Ausschlüsse beim Zugang zu künstlerischen Studiengängen geschehen zuweilen auch offen: zum Beispiel, wenn das Studium der visuellen Künste für kognitiv und psychisch von der Norm abweichenden Menschen unabhängig von der Intensität, formal ausgeschlossen wird, wie eine Publikation des Frankfurter Atelier Goldstein aus dem Jahr 2020 beklagt. Oder wenn in den Informationsmaterialien eines Schauspielstudiengangs steht, Voraussetzung sei »körperliche Fitness« – als hätten Menschen im Rollstuhl oder mit chronischen Erkrankungen kein Recht auf ein Schauspielstudium und für den Beruf keine Chance.
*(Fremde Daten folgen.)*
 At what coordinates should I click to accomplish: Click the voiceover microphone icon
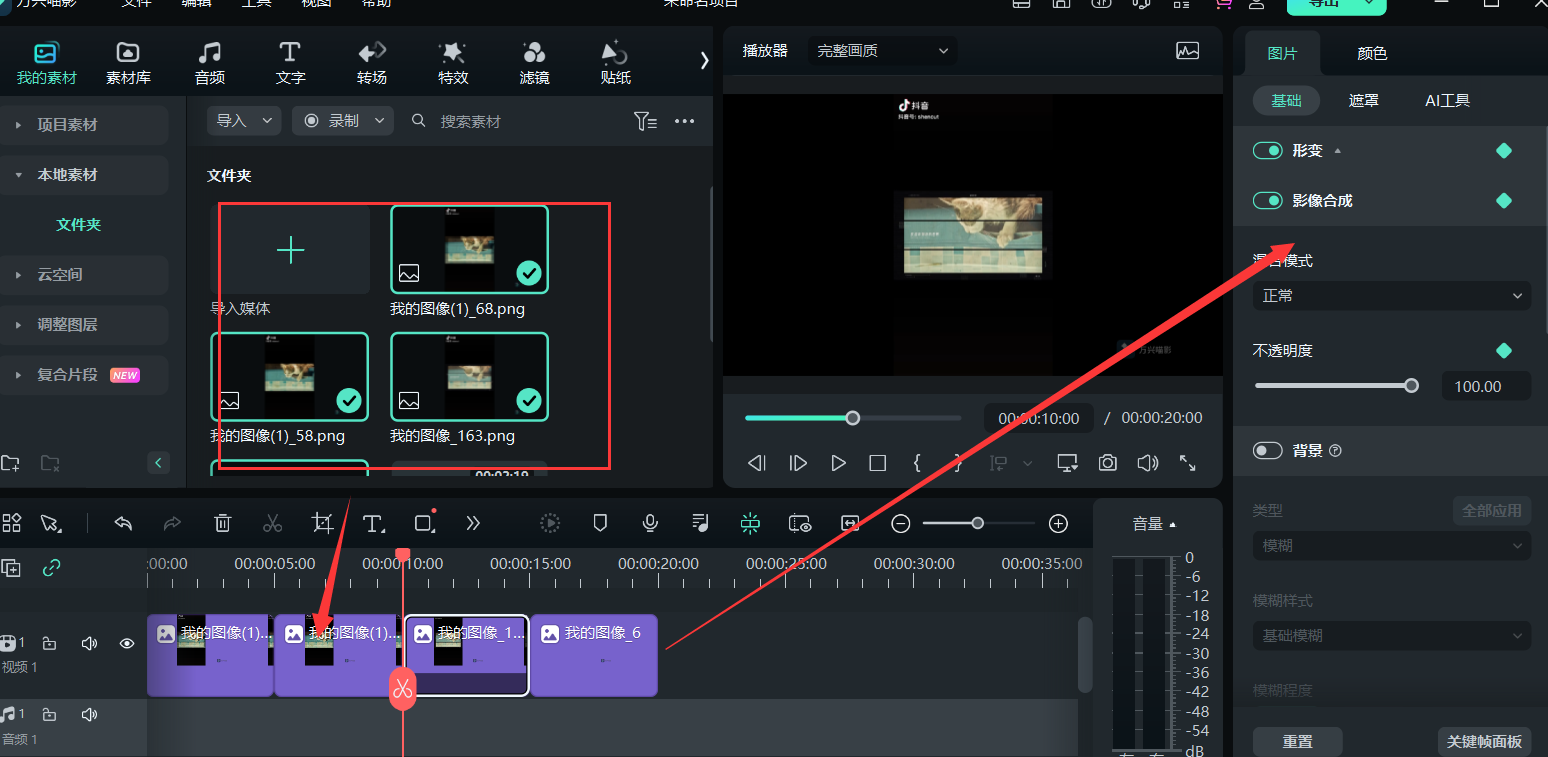649,523
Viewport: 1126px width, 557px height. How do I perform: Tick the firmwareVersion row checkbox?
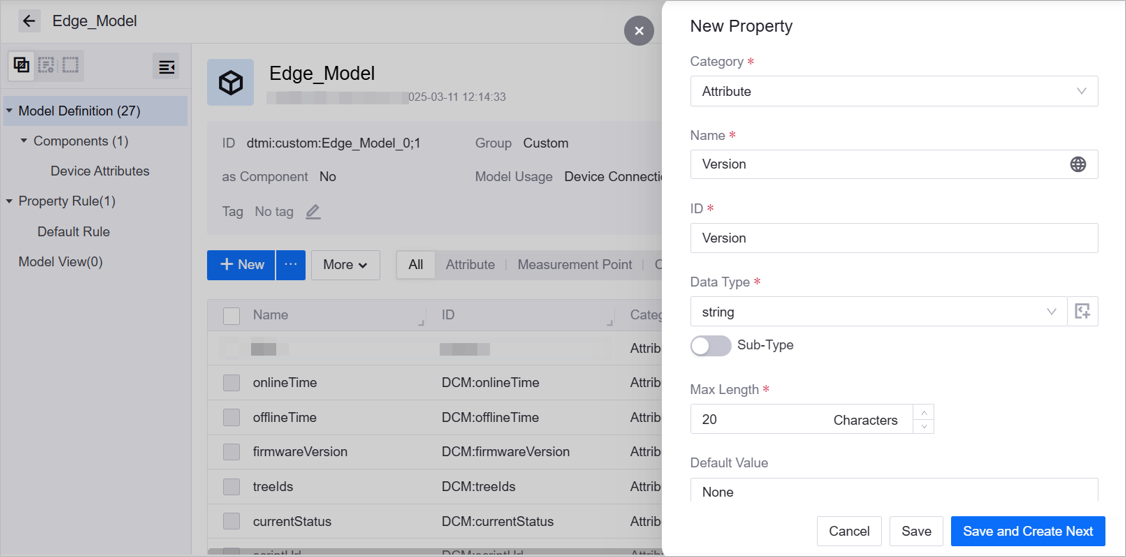(231, 452)
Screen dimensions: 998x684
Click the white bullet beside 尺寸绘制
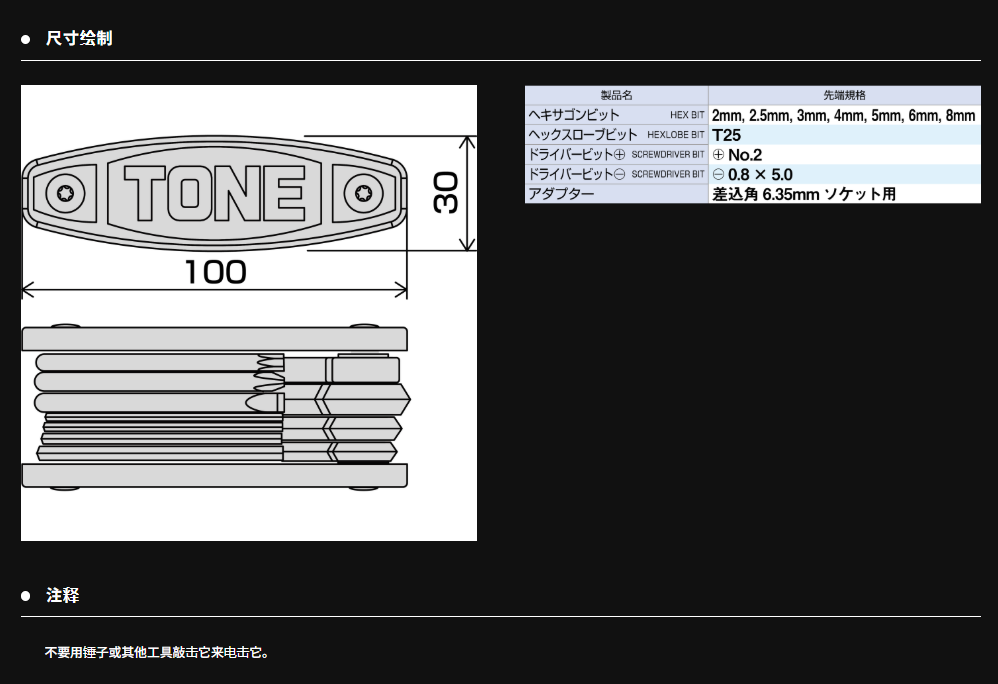pyautogui.click(x=27, y=40)

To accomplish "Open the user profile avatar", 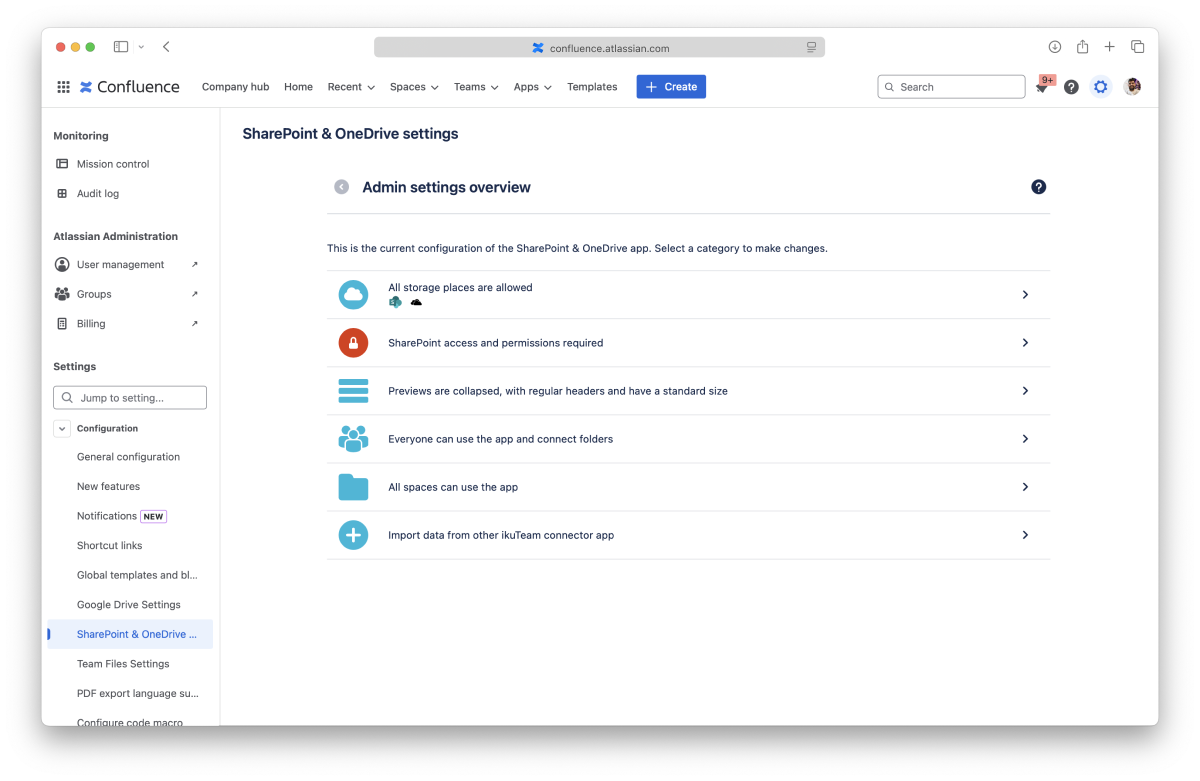I will tap(1132, 87).
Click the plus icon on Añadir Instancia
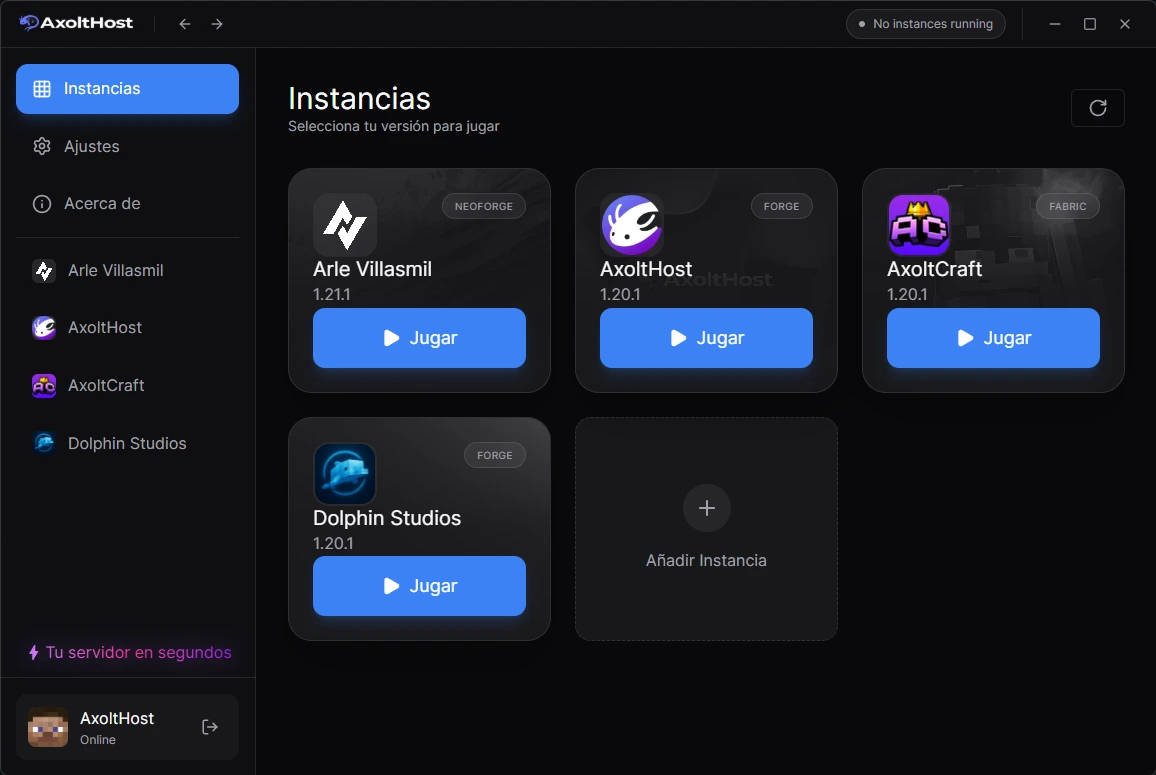The width and height of the screenshot is (1156, 775). [x=706, y=508]
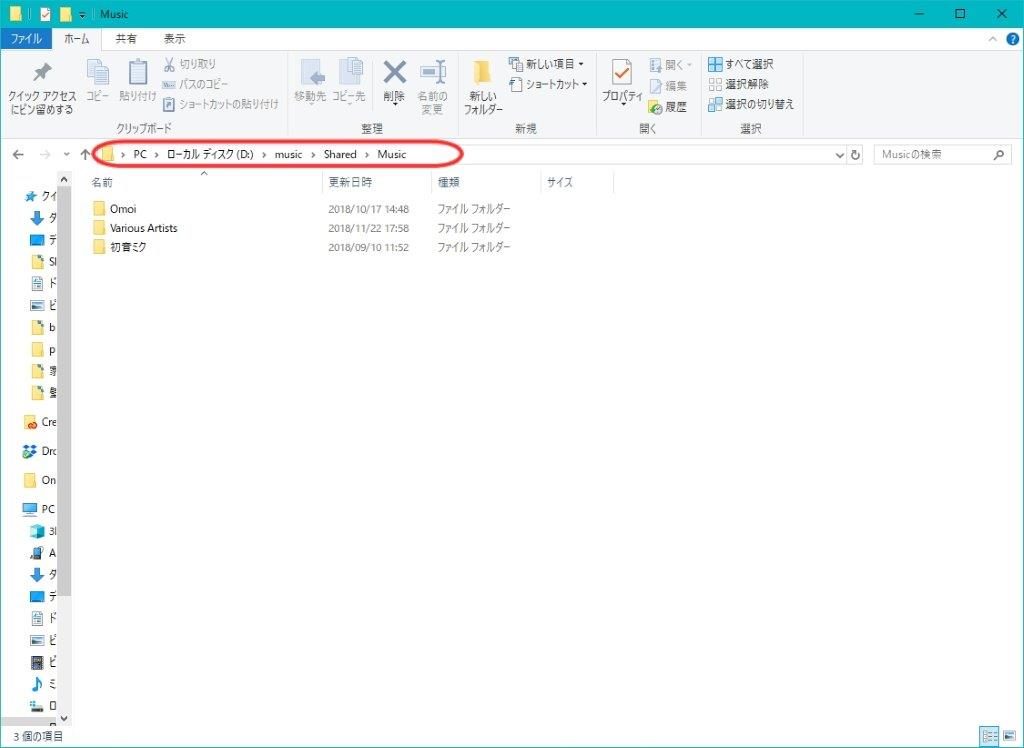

Betroffene Akteur_innen zeigen das Gegenteil; so werden die Wissensstrukturen der performativen Künste zurzeit wesentlich durch Menschen mit Be_Hinderung erweitert. Kompanien wie Polymora aus Leipzig oder M.A.D. – Mixed Abled Dance aus Wien bieten neben der künstlerischen Produktion auch Weiterbildungen, Workshops in Schulen oder Beratung in Kultureinrichtungen an: Selbstbeauftragte Bildungsarbeit zum »Verlernen« sozialer Unterscheidungen.
- In der Regelschule wird die Abschaffung der Ziffernnoten für den Kunstunterricht mit dem Argument diskutiert, es handele sich um ein »Begabungsfach«. Fallen Euch bessere Argumente ein?
- Welche Rolle spielt »Begabung« in Eurem Arbeits- oder Studienbereich? Was wäre ein diskriminierungskritischer Umgang mit »Begabung«?